Having just moved house and in this interim between inhabiting a structure as shelter, and it taking on the feeling of home, my thoughts have naturally turned to ‘the house’ as subject for poetry. Research soon showed that many poets, across the centuries and continents, have written on this very subject.

In 17th century England, country house poetry gave rise to a kind of topographical poem that both described and praised a house, partly out of flattery, partly out of memory as visitor. Along similar but obviously different lines, C. Dale Young captures Devon House” in Jamaica.

“Lamps have begun to light as evening,  
alluvial, fills every crevice in the courtyard,  

fills Devon House, alone with its marble columns,
its verandas and esplanades empty,

the plantation gone, and the fields,  
the courtyard a tourist attraction now:  

glass ashtrays etched with boys
too large to be clambering coconut trees,

statuettes of women too smooth to be burdened  
with baskets of fruit on their heads, stoneware

and now even the hummingbirds are spoken of as jewels
where once everyone drowned in leaf-filtered sunlight.”

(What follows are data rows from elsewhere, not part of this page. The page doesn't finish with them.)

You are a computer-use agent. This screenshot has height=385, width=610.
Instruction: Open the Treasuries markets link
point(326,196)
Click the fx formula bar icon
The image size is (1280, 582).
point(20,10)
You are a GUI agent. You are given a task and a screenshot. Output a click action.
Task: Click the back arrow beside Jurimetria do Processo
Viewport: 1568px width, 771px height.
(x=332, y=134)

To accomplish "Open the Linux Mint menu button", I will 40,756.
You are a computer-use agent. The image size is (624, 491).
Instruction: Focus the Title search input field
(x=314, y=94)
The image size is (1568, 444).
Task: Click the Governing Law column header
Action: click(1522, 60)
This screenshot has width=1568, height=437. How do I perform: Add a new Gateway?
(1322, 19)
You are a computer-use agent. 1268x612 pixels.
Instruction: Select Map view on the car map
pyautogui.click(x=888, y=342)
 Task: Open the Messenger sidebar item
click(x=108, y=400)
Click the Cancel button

Carol Muske-Dukes writes, both literally and imaginatively, as visitor  to the National Trust property of Virginia and Leonard Woolf’s home, “Monks’ House, Rodmell:

The Trust ladies place the still-ticking brain
of Leonard’s wireless next to the empty brass stalk
with its single blossom: old black hat
she wore like pharaoh gazing down
the Nile-green Nile.

             That’s her:
the flat drainboard of a face
set so fiercely against the previous
owner’s trompe 1’oeil beard and jug.

The simpleton’s request: a picture of her young—
So the trees walk up burning,
the birds speak Latin
for the dull-witted, drenched palette

the glimpse of whirlwind in the pond
where their handfuls of ash
drifted down…”

In her “House with Tulips” Finvola Drury gives no clue as to whose abode, if any, it is, though the epigraph is a quote from the mystic,  Evelyn Underhill.

“In winter the house stood tall with wonder
gone in the look of a manner that lingers
grey in a net of snow its pillars seemed
cold and thin as the bones in frozen fingers

telling like shells of the vanished ocean,
poking empty gestures in a pale space
of windows, the fixed eyes of a body
which living has deserted, leaving in its place

a few tools under the unused stairway
a little labor where the icy trees
raise their fractured branches drying brown
as the wood once bright in the sagging eaves”

And out of a lover’s dream, Wilbur Smith conjures “The House

“Sometimes, on waking, she would close her eyes
For a last look at that white house she knew
In sleep alone, and held no title to,
And had not entered yet, for all her sighs.

What did she tell me of that house of hers?
White gatepost; terrace; fanlight of the door;
A widow’s walk above the bouldered shore;
Salt winds that ruffle the surrounding firs.

Is she now there, wherever there may be?
Only a foolish man would hope to find
That haven fashioned by her dreaming mind.
Night after night my love, I put to sea”

For this Poetics Prompt I want us to be voyeurs, peeping through windows and doors of a house One that has no family connections, no memories of our own to call upon .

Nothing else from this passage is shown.